阿司匹林对人胃黏膜上皮细胞生长和occludin蛋白表达的影响及其机制研究

摘要

It was reported that activation of ERK signal pathway could promote cell growth and up-regulate the expression of tight junction protein occludin, while aspirin could inhibit the phosphorylated activation of ERK. Aims: To study the effect and possible mechanism of aspirin on cell growth and occludin expression in human gastric mucosal epithelial cells. Methods: Human gastric mucosal epithelial cell line GES-1 was cultured in vitro to form monolayer cells and treated with aspirin (5-20 mmol/L) and MEK inhibitor U0126 (10-40 μmol/L), respectively.
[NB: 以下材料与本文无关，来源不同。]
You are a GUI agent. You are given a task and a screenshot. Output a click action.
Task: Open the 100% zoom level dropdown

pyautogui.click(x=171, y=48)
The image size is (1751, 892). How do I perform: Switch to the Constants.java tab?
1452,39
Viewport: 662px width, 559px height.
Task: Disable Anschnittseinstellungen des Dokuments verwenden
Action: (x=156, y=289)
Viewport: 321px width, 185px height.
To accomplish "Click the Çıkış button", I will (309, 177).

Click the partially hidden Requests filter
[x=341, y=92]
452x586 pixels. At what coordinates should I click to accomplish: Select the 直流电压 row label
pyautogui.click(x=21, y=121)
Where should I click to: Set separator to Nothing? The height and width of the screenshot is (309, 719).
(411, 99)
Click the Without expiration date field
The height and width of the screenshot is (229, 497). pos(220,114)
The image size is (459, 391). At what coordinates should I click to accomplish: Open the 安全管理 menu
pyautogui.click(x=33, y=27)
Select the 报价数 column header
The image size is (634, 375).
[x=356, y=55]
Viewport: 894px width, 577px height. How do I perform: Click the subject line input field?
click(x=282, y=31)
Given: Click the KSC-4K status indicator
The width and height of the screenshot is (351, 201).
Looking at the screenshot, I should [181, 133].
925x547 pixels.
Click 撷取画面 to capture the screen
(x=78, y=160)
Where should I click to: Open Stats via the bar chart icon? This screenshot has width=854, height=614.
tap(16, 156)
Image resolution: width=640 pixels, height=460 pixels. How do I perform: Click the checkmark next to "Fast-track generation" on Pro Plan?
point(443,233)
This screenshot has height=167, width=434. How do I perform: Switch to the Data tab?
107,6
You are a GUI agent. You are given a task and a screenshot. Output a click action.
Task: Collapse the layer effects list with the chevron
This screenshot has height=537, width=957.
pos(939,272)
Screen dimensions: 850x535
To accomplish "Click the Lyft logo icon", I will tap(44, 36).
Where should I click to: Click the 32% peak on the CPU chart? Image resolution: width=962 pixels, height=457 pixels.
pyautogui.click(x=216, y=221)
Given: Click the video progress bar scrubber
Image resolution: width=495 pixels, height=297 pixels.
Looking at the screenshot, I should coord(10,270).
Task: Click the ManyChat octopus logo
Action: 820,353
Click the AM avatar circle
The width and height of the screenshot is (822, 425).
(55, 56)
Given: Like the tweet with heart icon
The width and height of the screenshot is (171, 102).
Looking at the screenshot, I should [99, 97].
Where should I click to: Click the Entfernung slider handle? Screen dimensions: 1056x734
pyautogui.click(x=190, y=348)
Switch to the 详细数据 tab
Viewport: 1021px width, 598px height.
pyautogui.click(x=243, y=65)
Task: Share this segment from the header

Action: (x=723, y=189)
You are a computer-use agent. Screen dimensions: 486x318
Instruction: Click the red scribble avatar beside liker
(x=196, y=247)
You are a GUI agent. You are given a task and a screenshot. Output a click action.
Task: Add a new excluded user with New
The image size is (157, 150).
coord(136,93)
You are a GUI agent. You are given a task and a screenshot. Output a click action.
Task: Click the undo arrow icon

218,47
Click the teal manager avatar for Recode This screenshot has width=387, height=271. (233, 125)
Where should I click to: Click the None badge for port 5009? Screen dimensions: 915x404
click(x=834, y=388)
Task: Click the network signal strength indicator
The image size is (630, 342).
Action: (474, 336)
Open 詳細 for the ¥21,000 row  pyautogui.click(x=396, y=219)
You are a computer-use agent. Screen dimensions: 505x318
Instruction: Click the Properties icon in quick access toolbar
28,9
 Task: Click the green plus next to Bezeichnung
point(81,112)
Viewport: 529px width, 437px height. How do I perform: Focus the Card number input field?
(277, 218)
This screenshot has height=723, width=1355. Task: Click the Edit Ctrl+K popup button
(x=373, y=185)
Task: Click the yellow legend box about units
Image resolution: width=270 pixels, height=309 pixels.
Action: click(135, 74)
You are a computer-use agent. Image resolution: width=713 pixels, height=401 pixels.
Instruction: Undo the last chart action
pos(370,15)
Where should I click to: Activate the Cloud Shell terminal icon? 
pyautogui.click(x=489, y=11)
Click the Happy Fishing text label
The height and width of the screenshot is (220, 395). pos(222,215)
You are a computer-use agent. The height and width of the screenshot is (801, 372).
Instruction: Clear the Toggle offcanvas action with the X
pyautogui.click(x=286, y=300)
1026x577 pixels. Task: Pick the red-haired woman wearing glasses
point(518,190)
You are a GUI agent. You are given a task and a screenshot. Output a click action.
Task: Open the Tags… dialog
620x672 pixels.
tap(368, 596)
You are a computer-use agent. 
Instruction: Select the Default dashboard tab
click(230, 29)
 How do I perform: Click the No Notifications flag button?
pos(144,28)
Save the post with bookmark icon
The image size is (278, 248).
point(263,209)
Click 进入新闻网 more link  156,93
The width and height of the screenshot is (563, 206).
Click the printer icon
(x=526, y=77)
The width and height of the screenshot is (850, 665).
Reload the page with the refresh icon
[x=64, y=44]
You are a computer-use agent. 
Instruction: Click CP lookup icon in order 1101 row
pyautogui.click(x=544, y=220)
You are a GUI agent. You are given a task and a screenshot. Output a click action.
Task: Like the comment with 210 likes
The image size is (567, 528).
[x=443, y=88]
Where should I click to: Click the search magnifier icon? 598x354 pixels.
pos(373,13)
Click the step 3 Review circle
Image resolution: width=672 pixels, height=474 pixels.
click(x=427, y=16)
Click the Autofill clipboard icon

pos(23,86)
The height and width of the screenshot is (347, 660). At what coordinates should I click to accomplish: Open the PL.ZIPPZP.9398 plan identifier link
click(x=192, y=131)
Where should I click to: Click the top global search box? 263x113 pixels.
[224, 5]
Cell growth inhibition was measured by MTT assay. Then the GES-1 cells were divided into four groups and incubated with 8.78 mmol/L aspirin, 14.91 μmol/L U0126, U0126 plus aspirin, or cultured as control, respectively. Morphological changes of GES-1 cells were observed under inverted phase contrast microscope, cell apoptosis was assessed by flow cytometry, and expressions of p-ERK1/2 and occludin proteins were determined by Western blotting. Results: Both aspirin and U0126 inhibited the growth of GES-1 cells in a dose-dependent manner. Cell apoptosis, as well as the number of adherent cells were decreased more significantly in U0126 plus aspirin group, and cells became round and suspended. Both aspirin and U0126 could reduce the expressions of p-ERKl/2 and occludin proteins; U0126 and U0126 plus aspirin were more effective. Conclusions: Aspirin can inhibit the growth of human gastric mucosal epithelial cells and down-regulate occludin expression. The mechanism is at least partially related to the inhibition of ERK signal pathway activation.%背景:研究显示ERK信号通路激活可促进细胞生长,上调紧密连接蛋白occludin表达,而阿司匹林可抑制ERK的磷酸化激活.目的:探讨阿司匹林对人胃黏膜上皮细胞生长和occludin蛋白表达的影响及其可能机制.方法:建立人胃黏膜上皮细胞株GES-1单层细胞模型,MTT法检测阿司匹林(5～20 mmol/L)和MEK抑制剂U0126(10～40 μmol/L)对GES-1细胞的生长抑制作用.将GES-1细胞分为阿司匹林(8.78 mmol/L)组、U0126(14.91 μmol/L)组、联合组(U0126+阿司匹林)和阴性对照组,倒置相差显微镜下观察细胞形态学变化,流式细胞术检测细胞凋亡情况,蛋白质印迹法检测p=ERK1/2、occludin蛋白表达.结果:阿司匹林和U0126均能剂量依赖性地抑制GES-1细胞生长,联合组细胞凋亡较两药单用更为显著,贴壁细胞数量减少更为明显,细胞变圆、悬浮.阿司匹林组、U0126组和联合组pERK1/2、occludin蛋白表达量均显著低于阴性对照组,U0126组和联合组降低更为明显.结论:阿司匹林可抑制人胃黏膜上皮细胞生长,下调occludin蛋白表达,其机制至少部分与抑制ERK信号通路激活有关.